Following the discovery of diamonds to the north of the Orange River mouth in 1928, an ore body was delineated, which is today known as Mining Area 1.

The area consists of raised beaches over a distance of approximately 100km north of Oranjemund, to Chameis Bay along the present day coastline. Bordered in the east by a geological boundary known as the "east cliff", this strip of land is nearly 3km wide in the south, narrowing to about 200m in the north.

A typical beach consists of a layer of gravel between ancient high and low water marks, a storm beach or ridge and a marine platform or shelf containing gravel.

  Diamonds may be found in any portion, but occur most abundantly in the beach and shelf gravel found upon and within the deeply gullied and highly contorted bedrock.  Ore deposits are about 2m thick, while the overburden thickness can reach a thickness of 20m in places.

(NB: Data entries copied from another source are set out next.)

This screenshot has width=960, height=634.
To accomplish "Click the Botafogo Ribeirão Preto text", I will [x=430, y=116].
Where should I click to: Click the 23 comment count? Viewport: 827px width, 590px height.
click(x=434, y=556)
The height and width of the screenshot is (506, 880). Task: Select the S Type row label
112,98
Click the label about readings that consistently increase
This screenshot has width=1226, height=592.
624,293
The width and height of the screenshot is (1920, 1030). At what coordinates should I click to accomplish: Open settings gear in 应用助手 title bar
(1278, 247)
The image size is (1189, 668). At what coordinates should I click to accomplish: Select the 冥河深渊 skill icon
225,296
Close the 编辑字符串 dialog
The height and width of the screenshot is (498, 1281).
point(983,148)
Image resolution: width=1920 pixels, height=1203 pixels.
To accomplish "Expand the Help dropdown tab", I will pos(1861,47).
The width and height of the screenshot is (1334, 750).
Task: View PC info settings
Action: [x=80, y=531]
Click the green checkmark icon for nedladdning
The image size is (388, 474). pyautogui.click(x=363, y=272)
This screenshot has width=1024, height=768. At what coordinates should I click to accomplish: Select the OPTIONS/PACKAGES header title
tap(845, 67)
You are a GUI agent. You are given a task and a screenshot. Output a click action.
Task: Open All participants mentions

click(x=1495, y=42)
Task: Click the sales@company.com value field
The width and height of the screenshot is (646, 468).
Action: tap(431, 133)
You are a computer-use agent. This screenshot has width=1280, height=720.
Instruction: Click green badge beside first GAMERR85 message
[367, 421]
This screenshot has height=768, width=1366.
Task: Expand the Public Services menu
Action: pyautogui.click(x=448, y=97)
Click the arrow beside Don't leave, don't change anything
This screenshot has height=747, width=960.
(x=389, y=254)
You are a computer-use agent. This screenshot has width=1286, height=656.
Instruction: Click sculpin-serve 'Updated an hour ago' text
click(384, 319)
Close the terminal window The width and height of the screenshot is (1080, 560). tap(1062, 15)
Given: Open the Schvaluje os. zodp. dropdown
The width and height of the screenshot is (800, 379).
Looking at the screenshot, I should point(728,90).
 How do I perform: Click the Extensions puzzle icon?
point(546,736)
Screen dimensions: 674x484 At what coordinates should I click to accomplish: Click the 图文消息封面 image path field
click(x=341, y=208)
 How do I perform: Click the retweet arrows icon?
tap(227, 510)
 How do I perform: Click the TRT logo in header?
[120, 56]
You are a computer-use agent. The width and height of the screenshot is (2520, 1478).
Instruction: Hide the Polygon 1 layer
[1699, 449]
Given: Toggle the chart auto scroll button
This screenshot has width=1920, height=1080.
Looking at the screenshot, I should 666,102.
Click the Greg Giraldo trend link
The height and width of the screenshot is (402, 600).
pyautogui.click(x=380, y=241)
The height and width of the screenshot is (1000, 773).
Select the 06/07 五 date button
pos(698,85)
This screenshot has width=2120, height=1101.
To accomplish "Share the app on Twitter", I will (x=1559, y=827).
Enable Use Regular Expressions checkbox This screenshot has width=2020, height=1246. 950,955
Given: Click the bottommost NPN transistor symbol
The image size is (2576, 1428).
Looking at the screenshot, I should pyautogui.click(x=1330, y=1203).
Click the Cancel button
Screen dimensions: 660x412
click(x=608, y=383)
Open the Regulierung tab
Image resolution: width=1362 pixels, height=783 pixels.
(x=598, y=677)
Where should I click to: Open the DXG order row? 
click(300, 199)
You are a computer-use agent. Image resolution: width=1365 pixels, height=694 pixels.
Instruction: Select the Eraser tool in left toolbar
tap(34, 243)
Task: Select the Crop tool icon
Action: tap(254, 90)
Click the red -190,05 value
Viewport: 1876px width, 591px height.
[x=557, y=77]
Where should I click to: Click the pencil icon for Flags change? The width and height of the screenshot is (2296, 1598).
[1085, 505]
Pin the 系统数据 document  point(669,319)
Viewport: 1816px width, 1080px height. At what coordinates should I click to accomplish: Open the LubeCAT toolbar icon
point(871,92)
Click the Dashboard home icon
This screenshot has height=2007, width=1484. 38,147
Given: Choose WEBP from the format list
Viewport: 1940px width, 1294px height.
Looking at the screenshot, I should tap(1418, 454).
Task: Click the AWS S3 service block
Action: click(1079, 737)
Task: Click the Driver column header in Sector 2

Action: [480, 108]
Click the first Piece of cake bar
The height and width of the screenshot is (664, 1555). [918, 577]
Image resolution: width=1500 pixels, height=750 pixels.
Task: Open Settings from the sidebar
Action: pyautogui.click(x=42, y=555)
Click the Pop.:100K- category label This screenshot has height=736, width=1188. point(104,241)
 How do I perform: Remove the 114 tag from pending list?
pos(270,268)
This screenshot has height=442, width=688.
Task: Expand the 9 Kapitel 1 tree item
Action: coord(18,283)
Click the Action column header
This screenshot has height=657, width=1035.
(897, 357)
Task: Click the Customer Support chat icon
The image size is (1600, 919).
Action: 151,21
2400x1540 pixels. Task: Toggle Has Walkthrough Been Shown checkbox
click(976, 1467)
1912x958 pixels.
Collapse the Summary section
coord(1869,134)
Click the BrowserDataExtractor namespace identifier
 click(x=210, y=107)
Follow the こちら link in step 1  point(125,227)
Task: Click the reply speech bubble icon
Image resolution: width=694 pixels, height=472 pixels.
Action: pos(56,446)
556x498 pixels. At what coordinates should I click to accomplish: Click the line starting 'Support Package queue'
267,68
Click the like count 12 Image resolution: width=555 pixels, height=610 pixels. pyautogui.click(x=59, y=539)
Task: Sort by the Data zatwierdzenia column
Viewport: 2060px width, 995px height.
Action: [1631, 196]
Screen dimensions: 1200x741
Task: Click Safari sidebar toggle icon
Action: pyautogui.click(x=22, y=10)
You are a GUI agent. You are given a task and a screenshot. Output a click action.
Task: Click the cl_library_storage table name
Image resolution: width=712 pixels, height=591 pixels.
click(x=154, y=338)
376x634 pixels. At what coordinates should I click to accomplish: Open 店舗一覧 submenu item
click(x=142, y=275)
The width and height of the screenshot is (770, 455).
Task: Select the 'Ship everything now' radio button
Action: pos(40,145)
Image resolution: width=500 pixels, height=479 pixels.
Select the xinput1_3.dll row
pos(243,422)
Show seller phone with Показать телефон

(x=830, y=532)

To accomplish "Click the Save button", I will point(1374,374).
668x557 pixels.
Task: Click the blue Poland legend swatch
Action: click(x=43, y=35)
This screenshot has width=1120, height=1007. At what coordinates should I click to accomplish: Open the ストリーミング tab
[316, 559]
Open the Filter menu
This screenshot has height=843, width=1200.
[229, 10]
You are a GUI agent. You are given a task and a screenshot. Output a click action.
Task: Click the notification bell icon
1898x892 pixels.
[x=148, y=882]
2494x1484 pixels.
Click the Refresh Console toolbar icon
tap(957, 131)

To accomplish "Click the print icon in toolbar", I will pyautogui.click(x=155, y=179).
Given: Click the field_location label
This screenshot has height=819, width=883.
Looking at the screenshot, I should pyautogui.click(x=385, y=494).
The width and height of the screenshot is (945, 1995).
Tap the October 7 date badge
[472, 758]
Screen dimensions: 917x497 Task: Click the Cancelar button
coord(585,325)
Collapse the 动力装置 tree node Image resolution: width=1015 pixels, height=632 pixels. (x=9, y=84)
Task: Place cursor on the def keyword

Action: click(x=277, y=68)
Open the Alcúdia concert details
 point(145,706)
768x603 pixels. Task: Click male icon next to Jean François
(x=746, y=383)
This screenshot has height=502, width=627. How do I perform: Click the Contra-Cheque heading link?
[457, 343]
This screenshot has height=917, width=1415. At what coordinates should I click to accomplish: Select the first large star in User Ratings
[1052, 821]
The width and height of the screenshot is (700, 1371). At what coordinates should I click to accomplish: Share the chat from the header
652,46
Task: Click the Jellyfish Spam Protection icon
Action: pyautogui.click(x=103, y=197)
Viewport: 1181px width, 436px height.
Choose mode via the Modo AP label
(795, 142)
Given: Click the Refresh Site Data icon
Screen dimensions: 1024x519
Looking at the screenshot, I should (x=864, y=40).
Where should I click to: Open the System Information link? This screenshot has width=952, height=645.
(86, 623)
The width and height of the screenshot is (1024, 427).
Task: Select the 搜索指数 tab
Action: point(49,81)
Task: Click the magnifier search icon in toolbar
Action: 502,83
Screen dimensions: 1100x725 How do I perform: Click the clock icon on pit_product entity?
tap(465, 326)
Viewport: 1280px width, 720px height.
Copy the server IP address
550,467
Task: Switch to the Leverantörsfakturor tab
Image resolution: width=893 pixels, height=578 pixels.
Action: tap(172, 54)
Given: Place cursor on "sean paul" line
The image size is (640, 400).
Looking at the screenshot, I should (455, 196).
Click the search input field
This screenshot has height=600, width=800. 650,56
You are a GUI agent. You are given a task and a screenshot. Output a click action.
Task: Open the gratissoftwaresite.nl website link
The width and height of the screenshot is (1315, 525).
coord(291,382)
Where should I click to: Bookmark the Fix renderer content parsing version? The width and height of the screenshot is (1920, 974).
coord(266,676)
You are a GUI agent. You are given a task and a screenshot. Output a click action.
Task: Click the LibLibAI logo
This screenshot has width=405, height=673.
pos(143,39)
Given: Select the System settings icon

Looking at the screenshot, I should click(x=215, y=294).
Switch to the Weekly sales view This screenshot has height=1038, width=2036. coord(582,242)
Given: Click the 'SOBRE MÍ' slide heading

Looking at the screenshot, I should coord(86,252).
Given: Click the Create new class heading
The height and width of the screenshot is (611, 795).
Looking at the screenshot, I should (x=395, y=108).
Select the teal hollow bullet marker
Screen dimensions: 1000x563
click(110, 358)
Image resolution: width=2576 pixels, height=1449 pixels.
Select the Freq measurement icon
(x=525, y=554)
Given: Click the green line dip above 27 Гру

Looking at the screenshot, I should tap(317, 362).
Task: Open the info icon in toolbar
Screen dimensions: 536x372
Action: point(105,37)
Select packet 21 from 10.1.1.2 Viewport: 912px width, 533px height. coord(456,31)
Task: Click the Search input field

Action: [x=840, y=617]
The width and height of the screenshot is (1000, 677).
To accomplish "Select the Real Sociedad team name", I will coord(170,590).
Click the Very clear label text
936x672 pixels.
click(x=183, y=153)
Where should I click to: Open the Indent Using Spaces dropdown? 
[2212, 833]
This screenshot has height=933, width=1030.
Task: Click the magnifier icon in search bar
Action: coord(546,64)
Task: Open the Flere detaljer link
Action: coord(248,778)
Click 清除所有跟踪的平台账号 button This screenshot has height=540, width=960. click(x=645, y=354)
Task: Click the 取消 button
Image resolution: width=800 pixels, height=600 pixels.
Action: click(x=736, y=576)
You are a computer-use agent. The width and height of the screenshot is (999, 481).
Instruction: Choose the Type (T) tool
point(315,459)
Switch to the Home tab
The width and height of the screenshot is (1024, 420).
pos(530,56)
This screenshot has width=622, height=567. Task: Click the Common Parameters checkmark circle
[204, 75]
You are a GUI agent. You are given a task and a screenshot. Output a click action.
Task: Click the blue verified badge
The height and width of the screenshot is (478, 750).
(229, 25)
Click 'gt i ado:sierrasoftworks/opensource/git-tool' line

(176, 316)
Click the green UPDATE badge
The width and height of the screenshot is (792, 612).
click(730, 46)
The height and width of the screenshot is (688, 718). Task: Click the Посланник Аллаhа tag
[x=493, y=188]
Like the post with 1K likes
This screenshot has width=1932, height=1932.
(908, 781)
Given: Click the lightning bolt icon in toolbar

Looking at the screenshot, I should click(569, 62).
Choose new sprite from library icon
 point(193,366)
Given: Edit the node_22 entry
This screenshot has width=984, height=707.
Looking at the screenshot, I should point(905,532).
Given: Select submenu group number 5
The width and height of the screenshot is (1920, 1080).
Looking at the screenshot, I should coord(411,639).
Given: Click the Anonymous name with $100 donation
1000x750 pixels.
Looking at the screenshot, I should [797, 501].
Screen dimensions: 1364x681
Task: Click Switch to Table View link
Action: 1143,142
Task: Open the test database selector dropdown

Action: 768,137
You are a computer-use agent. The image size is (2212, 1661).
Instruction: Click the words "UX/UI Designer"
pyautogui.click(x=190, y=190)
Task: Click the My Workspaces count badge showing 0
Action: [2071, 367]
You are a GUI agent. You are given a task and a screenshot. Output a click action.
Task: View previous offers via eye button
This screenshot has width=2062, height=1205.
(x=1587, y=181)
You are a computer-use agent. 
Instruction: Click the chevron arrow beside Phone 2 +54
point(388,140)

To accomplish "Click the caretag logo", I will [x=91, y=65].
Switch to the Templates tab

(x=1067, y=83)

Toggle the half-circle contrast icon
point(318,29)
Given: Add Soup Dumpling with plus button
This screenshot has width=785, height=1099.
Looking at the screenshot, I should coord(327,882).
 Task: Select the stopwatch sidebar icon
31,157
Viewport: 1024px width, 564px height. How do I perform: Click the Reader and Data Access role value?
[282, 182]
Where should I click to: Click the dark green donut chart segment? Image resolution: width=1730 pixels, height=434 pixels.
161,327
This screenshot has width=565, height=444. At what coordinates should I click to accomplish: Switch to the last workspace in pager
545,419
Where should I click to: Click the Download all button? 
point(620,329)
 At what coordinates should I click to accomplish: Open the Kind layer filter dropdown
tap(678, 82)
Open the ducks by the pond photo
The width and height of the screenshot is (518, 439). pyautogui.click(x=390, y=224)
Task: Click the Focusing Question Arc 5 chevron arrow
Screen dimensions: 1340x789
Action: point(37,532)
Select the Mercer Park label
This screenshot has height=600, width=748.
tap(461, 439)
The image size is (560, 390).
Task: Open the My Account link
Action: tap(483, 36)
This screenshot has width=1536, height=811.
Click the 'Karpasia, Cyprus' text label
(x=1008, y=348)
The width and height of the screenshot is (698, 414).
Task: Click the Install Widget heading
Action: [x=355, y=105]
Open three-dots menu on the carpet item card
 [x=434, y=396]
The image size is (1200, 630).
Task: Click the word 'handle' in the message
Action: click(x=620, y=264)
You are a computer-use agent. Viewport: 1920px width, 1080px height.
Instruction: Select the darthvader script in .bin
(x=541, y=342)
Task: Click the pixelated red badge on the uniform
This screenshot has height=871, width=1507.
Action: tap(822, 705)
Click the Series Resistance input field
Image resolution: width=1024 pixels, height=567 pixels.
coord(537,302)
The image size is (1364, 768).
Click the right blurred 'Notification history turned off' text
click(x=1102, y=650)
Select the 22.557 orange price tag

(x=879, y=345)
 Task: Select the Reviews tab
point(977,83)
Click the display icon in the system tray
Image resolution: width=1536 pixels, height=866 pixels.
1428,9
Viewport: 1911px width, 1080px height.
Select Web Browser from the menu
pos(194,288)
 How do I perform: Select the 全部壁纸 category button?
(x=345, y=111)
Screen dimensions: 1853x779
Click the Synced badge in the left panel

Mining involves first exposing the diamondiferous gravel by stripping away the sediments that overlie them. A variety of earth-moving machines, including bowl scrapers, bulldozers, articulated dump trucks and mass excavators have been used at various times in the past. In areas of deep overburden, bucket wheel excavators operate in overburden depths of up to 18m. The largest of these bucket wheels has the capacity to move a million tons of sand monthly. In wet areas in the southern part of Mining Area 1, a dredge capable of moving eight million tons per annum is used to strip away the overlying sediments.

In places, overburden sand is used to construct protective sand walls, extending the beach high-water mark by up to 200m. These walls allow diamondiferous gravel up to 20m below sea level to be exposed and recovered.
Once the overburden has been removed, the bulk of the ore is excavated mechanically using hydraulically controlled excavators. Where necessary, high capacity industrial vacuum machines are used for a final clean up of gravel on the bedrock. All the ore is then transported to ore processing plants.

Four large ore processing plants accept run-of-mine ground from their respective mining areas, as well as sized gravel from one dry in-field screening plant and two wet in-field screening plants. Ore is fed into crushers that reduce all material to less than 150mm. Crushing is by impact, jaw, gyratory and cone crushers. A process of dense medium separation, using ferrosilicon as the medium, then produces a diamond-rich concentrate from the crushed gravel.

The final concentrate represents around one per cent of the material originally fed to the plant and it is this concentrate that is sent to a central recovery plant, which produces a final 100% diamond product.